トランプはバイデンの過ちを正し、日本製鉄によるUSスチール買収を承認すべきだ

米ペンシルベニア州にあるモンバレー製鉄所のクレアトン工場(Thomas O'Neill/NurPhoto via Getty Images)

むしろ、両社の合併は米鉄鋼業界に有益なものとなるだろう。USスチールは投資不足により時代遅れの生産プロセスを用いざるを得ず、日本製鉄をはじめとする競合他社に遅れをとっている。業界アナリストは、日本製鉄がUSスチールに設備投資を行うことで、合併後の会社は最先端の技術を導入してコスト削減を実現できるとみている。
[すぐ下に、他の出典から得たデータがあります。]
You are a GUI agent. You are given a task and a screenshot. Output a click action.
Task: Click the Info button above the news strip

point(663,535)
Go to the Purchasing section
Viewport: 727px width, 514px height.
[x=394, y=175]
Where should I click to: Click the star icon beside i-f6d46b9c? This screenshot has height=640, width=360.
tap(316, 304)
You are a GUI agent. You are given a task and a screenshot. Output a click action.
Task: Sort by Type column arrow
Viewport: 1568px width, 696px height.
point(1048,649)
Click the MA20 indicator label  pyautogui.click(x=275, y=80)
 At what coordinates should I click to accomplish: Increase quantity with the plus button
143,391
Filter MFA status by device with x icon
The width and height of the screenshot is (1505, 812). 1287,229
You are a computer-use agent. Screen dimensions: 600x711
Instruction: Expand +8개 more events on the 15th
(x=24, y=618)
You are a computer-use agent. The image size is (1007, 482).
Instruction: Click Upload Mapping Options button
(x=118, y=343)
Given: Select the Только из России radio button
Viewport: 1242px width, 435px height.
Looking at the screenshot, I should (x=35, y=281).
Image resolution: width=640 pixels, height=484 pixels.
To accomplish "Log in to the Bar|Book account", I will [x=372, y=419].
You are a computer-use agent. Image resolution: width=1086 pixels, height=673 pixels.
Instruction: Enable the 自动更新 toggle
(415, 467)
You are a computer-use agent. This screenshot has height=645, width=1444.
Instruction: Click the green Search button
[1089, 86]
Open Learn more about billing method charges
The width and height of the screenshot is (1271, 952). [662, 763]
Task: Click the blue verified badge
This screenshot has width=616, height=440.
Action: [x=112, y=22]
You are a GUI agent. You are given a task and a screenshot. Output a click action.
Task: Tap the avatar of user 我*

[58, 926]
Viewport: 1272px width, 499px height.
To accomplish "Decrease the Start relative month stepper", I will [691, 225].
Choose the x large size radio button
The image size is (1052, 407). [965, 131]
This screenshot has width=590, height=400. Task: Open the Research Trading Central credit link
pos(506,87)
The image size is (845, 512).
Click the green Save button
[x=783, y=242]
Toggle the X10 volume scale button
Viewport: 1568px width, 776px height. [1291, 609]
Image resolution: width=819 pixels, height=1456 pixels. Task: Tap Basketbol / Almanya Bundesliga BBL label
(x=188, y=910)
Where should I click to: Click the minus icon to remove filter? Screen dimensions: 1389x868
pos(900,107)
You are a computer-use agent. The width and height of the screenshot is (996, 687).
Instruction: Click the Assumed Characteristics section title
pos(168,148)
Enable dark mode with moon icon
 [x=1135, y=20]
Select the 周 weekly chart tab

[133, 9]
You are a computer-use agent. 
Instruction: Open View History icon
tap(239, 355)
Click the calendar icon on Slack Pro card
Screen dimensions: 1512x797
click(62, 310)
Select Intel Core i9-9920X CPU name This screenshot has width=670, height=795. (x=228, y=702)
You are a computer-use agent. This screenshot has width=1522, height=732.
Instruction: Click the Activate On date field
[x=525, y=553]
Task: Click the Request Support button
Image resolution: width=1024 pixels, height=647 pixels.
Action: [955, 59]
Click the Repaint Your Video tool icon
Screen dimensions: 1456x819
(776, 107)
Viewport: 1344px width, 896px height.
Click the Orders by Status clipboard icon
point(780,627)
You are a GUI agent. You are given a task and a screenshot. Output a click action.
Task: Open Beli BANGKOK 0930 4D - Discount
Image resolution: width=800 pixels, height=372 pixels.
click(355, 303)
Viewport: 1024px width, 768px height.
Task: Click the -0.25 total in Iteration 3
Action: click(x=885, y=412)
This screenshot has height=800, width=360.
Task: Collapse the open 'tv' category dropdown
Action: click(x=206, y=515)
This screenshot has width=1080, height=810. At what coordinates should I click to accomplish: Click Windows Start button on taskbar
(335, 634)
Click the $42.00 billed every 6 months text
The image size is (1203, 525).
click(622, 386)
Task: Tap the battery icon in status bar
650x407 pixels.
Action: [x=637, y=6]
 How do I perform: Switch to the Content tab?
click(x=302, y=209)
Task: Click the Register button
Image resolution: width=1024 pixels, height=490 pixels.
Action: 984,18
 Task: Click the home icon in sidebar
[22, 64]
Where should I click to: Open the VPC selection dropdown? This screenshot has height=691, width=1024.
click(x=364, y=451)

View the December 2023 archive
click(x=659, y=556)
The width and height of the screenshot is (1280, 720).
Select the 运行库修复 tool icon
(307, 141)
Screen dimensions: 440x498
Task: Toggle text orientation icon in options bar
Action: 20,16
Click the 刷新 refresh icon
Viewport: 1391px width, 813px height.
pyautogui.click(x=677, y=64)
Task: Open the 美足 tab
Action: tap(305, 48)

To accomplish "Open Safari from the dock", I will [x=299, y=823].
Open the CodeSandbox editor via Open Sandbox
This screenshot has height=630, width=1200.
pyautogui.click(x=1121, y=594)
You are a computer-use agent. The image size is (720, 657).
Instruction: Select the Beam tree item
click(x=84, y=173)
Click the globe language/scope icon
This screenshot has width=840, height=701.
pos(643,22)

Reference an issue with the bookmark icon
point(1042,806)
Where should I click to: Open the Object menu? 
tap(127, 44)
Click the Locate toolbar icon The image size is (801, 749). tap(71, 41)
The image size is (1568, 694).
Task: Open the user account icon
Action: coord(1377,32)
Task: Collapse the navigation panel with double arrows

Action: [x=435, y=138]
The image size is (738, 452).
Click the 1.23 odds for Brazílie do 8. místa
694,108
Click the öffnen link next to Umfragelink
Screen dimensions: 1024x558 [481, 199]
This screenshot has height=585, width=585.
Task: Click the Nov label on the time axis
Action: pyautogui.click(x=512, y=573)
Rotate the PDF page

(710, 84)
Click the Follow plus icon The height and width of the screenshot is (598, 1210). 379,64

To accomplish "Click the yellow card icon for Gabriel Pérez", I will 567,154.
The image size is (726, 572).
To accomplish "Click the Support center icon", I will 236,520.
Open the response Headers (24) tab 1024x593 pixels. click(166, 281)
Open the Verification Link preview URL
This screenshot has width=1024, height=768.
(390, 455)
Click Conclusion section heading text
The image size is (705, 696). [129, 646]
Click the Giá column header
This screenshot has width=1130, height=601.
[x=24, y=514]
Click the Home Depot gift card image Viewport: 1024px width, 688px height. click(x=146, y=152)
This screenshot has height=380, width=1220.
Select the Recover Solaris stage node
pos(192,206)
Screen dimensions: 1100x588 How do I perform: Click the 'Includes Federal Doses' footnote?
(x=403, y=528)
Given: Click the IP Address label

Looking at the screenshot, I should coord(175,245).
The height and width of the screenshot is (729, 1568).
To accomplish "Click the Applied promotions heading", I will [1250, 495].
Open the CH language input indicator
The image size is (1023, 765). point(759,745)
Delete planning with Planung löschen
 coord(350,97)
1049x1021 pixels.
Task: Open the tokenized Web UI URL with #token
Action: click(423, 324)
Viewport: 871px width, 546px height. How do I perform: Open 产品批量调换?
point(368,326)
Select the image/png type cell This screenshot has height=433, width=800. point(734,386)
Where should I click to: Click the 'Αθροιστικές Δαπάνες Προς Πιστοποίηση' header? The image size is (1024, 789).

これにより、インドのタタ製鉄や中国の宝武鋼鉄集団といった国際的な鉄鋼大手との競争力も高まる。

合併で会社の規模が大きくなるのは、鉄鋼労働者にとっても良いことだ。世界規模の事業展開が可能になるため、トレーニングや昇進の機会が増える。USスチールの労働者の多くは合併によるメリットを認識しており、全米各地の集会で買収計画への支持を表明している。

要するに、日本製鉄の高度な製造技術と、USスチールが北米で確立したインフラとプレゼンスが組み合わされば、より軽量で強度のある素材を求める自動車業界などからの需要に応えられる、より優れた革新的な製品を生み出すことができるのだ。合併がなければ、USスチールは競合他社にいっそう遅れを取り、雇用と会社の存続そのものが脅かされることになるだろう。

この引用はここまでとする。